Following Hitler’s orders, the Nazis resorted to making members of the opposition disappear so that they did not become martyrs in their home towns if they were tried in court and sentenced to death. The decree laid down that anyone could be detained on a simple suspicion, and “vanish.” In this way, it was not possible to obtain information about the status and whereabouts of the victims, and that’s how they tried to achieve an “effective intimidation” of the population, and of family members, as a result of the paralising terror which it would unleash.

The International Convention on Missing Persons (2007) is the first universal treaty to define and prohibit enforced disappearance. In order to fight against this brutal crime, the Convention sets out four main ideas:

  • Combating impunity
  • Prevention
  • Victims’ rights
  • Application

Fields of Action

To address missing persons’ problems, five fields of action were identified:

The prevention of disappearances includes, as a fundamental measure, respect for the right to exchange news

To find out what has happened to people who have gone missing. It is important to maintain vigilance, so that the issue of missing people is not forgotten at the national or international level.

Manage the information and records relating to people who have gone missing. The collection and interchange of information with all interested parties should be arranged and coordinated adequately and actively, to increase the efficiency of the measures adopted to clarify what has happened.

Deal with the bodies and information relating to those who have died.

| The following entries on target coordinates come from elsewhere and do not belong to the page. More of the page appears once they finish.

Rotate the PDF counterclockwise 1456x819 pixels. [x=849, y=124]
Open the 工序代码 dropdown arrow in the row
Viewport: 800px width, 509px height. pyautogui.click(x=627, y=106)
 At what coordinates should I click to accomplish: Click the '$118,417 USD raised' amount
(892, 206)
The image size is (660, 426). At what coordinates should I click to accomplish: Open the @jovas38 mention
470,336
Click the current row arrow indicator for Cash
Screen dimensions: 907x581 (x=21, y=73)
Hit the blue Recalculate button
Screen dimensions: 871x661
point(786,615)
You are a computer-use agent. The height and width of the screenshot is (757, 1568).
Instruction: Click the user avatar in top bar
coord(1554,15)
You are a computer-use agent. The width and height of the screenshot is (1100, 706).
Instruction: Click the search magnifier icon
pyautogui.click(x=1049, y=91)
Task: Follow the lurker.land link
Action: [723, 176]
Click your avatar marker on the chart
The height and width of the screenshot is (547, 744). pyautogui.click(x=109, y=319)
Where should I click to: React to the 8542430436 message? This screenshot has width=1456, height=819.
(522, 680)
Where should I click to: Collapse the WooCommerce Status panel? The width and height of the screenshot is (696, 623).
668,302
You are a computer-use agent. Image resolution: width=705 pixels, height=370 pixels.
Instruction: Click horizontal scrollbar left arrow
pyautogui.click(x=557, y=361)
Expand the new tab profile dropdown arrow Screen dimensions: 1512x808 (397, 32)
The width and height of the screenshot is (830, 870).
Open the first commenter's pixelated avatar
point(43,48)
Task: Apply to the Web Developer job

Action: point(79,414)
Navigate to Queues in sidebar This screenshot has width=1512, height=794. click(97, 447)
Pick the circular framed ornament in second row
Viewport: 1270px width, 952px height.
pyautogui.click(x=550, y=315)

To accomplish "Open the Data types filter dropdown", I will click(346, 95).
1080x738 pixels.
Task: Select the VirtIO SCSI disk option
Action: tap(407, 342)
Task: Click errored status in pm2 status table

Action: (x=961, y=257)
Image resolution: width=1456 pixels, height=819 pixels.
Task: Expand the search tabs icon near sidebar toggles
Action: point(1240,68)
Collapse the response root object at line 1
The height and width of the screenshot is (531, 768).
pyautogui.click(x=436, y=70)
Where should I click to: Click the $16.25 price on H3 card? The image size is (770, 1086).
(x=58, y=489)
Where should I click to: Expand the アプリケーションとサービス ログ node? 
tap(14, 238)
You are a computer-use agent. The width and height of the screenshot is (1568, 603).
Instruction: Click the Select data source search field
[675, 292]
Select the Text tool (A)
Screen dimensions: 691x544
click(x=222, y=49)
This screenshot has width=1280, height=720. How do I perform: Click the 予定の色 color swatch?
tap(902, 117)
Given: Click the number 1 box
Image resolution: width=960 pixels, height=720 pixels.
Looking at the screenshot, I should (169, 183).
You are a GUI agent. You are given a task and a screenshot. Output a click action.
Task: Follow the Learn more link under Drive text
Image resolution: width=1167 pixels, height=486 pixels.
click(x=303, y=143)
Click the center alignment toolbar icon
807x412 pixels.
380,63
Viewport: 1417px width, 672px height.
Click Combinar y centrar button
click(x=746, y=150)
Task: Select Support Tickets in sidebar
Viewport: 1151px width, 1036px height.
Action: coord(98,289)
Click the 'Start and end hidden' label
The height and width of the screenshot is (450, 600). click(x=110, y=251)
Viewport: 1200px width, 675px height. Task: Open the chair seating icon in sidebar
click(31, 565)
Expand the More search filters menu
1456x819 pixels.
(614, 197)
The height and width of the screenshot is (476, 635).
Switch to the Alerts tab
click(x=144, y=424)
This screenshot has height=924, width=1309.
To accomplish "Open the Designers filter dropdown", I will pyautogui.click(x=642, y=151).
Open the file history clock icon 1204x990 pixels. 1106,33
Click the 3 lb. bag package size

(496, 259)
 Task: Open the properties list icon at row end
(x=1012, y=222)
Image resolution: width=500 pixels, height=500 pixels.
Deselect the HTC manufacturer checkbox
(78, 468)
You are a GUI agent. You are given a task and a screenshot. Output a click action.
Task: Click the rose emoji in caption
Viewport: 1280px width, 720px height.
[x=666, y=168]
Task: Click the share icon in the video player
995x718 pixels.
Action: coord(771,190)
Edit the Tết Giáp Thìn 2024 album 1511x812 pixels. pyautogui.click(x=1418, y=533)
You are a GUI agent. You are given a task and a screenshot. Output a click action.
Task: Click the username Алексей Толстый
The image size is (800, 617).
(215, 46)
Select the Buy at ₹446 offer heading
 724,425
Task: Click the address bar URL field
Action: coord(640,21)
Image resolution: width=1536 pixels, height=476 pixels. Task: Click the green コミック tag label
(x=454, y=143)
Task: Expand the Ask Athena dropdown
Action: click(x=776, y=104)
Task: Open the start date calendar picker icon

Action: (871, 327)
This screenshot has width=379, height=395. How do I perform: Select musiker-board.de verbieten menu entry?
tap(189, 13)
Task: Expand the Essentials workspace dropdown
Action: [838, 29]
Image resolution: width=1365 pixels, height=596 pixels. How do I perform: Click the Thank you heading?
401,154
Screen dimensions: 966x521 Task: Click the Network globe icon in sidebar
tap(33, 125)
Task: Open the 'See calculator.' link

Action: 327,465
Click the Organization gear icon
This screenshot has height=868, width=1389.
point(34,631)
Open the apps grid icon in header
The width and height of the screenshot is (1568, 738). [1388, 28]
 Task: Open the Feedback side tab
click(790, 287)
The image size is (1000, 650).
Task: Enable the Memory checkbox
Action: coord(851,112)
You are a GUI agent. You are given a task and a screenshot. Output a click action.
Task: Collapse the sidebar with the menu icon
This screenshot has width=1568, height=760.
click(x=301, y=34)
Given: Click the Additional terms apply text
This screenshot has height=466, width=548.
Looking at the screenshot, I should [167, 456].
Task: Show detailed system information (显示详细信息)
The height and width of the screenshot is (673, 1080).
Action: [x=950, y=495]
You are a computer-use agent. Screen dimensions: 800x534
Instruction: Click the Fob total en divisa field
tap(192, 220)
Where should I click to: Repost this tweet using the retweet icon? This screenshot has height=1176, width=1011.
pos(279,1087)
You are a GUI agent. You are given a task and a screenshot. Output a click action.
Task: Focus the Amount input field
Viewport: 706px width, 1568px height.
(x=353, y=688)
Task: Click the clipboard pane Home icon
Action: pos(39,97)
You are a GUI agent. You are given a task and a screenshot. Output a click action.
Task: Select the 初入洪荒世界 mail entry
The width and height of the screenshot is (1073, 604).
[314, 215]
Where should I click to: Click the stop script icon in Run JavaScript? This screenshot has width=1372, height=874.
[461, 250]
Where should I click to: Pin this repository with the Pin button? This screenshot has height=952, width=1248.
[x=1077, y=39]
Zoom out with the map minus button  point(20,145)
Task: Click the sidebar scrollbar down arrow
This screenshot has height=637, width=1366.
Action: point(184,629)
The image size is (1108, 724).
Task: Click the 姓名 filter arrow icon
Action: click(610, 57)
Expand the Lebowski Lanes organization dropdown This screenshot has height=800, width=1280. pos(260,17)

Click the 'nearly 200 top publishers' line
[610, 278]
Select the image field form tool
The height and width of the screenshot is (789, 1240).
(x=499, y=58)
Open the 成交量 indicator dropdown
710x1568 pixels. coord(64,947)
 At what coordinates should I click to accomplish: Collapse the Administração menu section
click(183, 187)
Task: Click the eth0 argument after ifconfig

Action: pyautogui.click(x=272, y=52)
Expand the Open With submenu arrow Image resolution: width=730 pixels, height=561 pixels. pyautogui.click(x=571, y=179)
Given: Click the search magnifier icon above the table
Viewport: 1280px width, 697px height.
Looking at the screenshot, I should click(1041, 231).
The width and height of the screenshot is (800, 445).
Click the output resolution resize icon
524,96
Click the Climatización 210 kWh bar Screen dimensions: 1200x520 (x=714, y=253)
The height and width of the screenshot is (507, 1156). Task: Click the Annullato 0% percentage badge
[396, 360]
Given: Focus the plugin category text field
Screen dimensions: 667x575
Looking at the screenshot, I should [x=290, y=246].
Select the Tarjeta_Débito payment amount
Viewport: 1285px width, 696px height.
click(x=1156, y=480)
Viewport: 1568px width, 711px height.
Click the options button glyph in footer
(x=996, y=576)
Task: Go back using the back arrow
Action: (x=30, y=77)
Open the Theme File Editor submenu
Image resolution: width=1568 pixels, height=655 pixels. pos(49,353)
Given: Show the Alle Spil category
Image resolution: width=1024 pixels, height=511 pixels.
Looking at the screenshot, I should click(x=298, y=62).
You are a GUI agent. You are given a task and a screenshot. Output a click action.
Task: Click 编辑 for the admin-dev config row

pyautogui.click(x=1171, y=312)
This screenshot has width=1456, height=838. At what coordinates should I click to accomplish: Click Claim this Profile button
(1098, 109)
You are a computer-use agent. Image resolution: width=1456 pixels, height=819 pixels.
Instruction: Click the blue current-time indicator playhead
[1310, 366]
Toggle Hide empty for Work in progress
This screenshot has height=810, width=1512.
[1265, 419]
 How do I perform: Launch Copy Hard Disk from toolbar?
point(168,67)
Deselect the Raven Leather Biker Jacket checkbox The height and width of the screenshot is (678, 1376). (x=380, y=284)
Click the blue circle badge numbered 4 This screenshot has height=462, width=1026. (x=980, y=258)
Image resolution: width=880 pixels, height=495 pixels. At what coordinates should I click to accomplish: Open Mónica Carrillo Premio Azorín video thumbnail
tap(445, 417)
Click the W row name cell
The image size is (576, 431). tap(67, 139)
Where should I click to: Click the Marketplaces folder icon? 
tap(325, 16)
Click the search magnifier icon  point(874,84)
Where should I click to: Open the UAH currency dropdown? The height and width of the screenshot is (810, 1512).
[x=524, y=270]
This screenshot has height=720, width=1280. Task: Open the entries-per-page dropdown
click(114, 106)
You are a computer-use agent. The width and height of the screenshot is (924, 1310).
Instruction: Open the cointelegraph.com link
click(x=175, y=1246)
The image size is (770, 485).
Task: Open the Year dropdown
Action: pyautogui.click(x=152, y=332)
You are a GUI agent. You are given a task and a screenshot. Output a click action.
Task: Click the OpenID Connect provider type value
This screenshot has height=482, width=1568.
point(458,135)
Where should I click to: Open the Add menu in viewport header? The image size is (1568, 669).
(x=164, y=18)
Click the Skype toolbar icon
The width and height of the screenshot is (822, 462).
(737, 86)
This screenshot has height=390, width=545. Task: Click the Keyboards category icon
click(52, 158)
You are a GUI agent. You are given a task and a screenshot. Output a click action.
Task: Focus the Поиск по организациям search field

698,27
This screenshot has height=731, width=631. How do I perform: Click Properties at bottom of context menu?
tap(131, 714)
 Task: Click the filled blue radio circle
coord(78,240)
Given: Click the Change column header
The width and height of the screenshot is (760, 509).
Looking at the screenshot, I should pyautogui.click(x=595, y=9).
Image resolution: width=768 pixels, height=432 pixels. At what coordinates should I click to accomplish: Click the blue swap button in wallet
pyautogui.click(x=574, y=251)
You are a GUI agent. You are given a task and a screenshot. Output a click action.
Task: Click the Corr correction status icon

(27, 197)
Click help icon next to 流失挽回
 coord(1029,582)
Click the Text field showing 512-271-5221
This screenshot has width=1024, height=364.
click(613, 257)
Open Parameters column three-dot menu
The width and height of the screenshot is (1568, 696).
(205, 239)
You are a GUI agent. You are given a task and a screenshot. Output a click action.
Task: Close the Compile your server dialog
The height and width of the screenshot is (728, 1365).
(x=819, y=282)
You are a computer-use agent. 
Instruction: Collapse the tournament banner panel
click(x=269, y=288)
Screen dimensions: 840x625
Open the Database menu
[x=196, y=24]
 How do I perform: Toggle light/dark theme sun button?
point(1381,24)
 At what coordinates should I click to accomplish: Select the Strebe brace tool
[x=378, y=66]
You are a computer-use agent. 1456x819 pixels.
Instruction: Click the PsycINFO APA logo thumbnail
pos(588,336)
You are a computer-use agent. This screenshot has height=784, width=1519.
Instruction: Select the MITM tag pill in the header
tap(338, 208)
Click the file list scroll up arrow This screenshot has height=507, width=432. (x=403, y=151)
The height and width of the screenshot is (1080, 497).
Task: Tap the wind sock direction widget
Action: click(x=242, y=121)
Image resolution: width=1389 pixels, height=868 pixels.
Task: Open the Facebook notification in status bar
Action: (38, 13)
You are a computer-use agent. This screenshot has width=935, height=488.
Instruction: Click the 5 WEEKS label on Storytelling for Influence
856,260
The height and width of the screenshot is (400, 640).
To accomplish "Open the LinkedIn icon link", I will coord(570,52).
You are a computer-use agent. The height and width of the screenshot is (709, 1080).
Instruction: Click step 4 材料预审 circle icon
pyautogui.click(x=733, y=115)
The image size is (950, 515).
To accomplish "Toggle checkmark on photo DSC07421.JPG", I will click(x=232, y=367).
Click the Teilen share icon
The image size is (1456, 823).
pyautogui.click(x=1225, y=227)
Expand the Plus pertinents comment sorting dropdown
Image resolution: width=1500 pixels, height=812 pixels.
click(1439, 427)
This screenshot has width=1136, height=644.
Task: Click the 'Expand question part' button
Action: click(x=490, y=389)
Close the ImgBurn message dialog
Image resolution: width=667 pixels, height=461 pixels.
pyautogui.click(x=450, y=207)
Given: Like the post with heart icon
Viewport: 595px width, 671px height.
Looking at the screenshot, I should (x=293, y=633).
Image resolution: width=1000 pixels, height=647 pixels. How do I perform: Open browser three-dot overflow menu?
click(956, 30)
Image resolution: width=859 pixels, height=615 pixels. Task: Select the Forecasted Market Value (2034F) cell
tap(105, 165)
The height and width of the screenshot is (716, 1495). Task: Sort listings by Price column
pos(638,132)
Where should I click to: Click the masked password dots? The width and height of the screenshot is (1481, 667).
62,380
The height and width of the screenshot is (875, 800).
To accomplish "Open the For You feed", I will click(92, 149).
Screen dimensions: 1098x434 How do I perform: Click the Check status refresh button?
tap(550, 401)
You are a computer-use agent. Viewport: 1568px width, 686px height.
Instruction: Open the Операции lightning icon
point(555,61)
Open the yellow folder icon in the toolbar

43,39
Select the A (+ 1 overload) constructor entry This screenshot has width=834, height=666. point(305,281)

Support missing persons’ families.

The Role of Members of Parliament

  • To check whether their country has laws relating to missing persons and their families (these regulations may be found in a variety of laws).
  • If there aren’t any, to propose that the necessary legislation be enacted.
  • To confirm that the law in their country conforms with international humanitarian law and international law on human rights; if it does not, to not hesitate:
  • To make contact with the appropriate authorities to obtain information;
  • To prepare questions for the government;
  • To open a parliamentary debate on the need for legislation to protect people against forced disappearances and to respect the rights of missing persons and their families;
  • To iniciate a debate on the contents of appropriate legislation;
  • To seek the advice of the International Committee of the Red Cross (ICRC) and other competent international organisations.

(1) Ana Lucrecia Molina Theissen (1988).  Enforced disappearance of persons in Latin America.

See also: International Committee for the Red Cross: Missing Persons

(2) International Convention for the protection of all people against forced disappearance, 2006. Article 2.

(3)Amnesty International (1983) Disappearances. Editorial Fundamentos, Barcelona, p.8.